One hurdle in supplanting gasoline is that it is a uniquely efficient fuel, delivering 4,100 watt-hours of energy per kilogram, compared to 40 watt-hours per kilogram for today’s most efficient lead-acid battery (from Electrosource in Austin, Tex.) or 200 watt-hours for an envisioned super battery now under development.

Another point to keep in mind, notes Sperling of UC Davis, is that air pollution is acute in areas covering only 20% of the U.S. population--Los Angeles, Sacramento and the Central Valley in California plus Denver and New York. Other places need cleaner-fueled cars and new models of transportation, also, but their requirements are less stringent.

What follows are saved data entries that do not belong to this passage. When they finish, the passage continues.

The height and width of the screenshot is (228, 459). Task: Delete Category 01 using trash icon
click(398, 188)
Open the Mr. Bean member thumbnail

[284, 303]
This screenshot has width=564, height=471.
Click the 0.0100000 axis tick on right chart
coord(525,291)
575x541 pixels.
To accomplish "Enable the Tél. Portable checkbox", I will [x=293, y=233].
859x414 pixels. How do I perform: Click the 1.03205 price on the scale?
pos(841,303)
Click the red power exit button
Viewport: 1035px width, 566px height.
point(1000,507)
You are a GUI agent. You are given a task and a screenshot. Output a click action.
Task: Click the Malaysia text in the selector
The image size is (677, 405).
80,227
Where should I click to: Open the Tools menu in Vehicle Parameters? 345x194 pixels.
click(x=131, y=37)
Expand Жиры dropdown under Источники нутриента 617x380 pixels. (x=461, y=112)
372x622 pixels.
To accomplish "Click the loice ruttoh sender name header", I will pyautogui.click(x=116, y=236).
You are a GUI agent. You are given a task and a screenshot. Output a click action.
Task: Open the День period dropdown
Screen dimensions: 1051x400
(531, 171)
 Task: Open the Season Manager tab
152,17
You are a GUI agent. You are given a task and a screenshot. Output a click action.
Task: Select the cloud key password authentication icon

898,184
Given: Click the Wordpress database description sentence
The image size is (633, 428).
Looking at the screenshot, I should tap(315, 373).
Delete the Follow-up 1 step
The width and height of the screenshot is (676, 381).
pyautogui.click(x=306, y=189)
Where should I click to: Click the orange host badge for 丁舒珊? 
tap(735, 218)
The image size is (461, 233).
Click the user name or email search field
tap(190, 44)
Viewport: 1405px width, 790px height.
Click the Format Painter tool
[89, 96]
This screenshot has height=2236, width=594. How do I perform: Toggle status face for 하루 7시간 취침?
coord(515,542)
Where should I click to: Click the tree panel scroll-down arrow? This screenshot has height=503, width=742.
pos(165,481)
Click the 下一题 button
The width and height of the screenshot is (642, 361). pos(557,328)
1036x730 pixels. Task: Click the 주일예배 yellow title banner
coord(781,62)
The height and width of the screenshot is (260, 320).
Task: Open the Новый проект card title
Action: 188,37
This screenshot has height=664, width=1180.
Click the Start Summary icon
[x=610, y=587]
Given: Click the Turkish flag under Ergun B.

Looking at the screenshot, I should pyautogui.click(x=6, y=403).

The distinction is important, because it will lead to different local regulations taking the place of single federal standards. (That’s why governors of other states have asked Wilson to loosen the zero-emission mandate.) And that doesn’t even cover potential overseas markets, from Bangkok to Sao Paulo to Beijing to Bombay to Moscow.

Therefore, markets and designs of cleaner cars will also differ. Hybrids may be the ultimate choice, with electric motors for city driving and gasoline or natural gas engines taking over for longer hauls.

So California’s advanced transportation industry will have to be flexible to retain the head start the CARB mandate, first issued in 1990, has given it.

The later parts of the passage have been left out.